Кончил я все эти объяснения свои. Встает неожиданно Пудовкин, который присутствовал, и говорит:
– Слушай, Миша, как можешь ты, – и показывает руками, разводит их в стороны на метр, – ты, всемирно известный человек, спрятаться за Кеменова? – И двумя пальцами показывает маленькую-маленькую величину. И выходит, я – гигант – пытаюсь спрятаться за горошиной. – Ты, Ромм, прячешься за Кеменовым.
Я говорю:
– Помилуй бог, Всеволод, что ты говоришь?! Ведь «Бюллетень ВОКСа» выходит под твоей редакцией, ты же звонил!

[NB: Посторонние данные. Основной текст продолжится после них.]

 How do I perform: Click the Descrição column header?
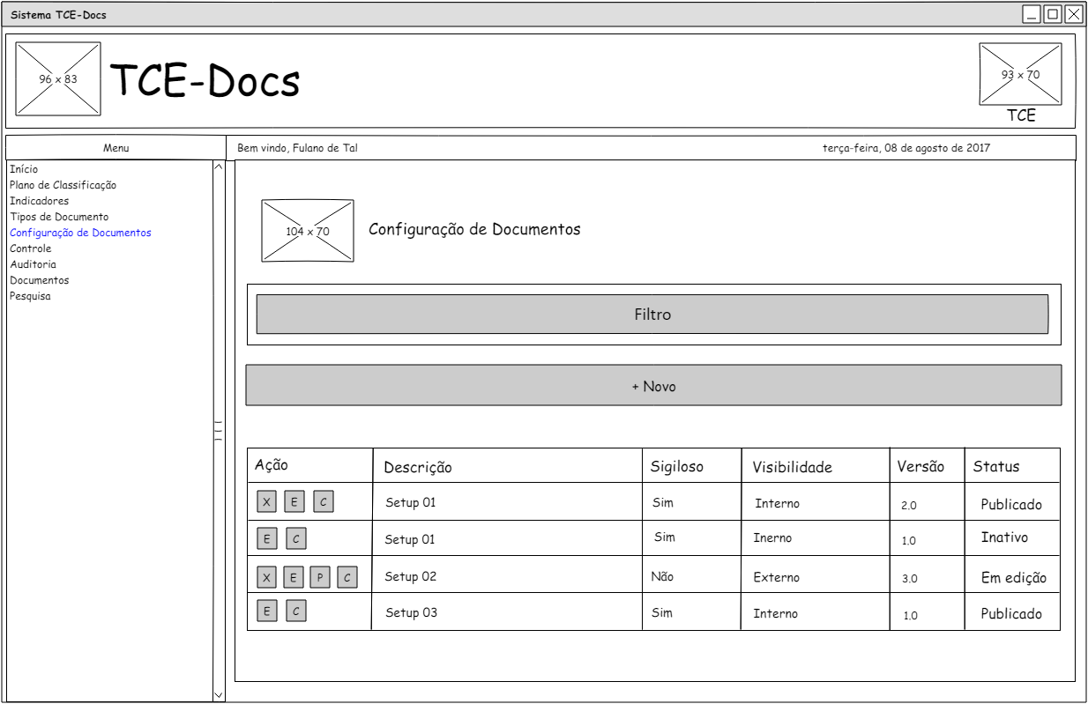(x=418, y=468)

Пудовкин несколько оторопел, а потом говорит:
– Да, я звонил, я признал свою ошибку. Я был в ЦК. И ты должен признать. Тут дело принципиальное. Неважно, что там будет – суд чести, не суд чести, – важно, чтобы ты осознал, чтобы ты, так сказать, понял.
Я говорю:
– Хорошее дело – тебе осознавать: ты – член суда чести. Или мне осознавать: я – подсудимый.
Он говорит:
– Принципиально тут разницы нет.
Надо вам сказать, что Пудовкин, в общем-то, был хороший человек. Он был как ребенок. Ему нравились всевозможные торжества, праздники, торжественные заседания. Он с наслаждением сам себя подвергал критике, бил себя кулаком в грудь. Ему представлялся уже, очевидно, суд чести: он сидит за столом, покрытым сукном, и произносит какие-то высокие слова.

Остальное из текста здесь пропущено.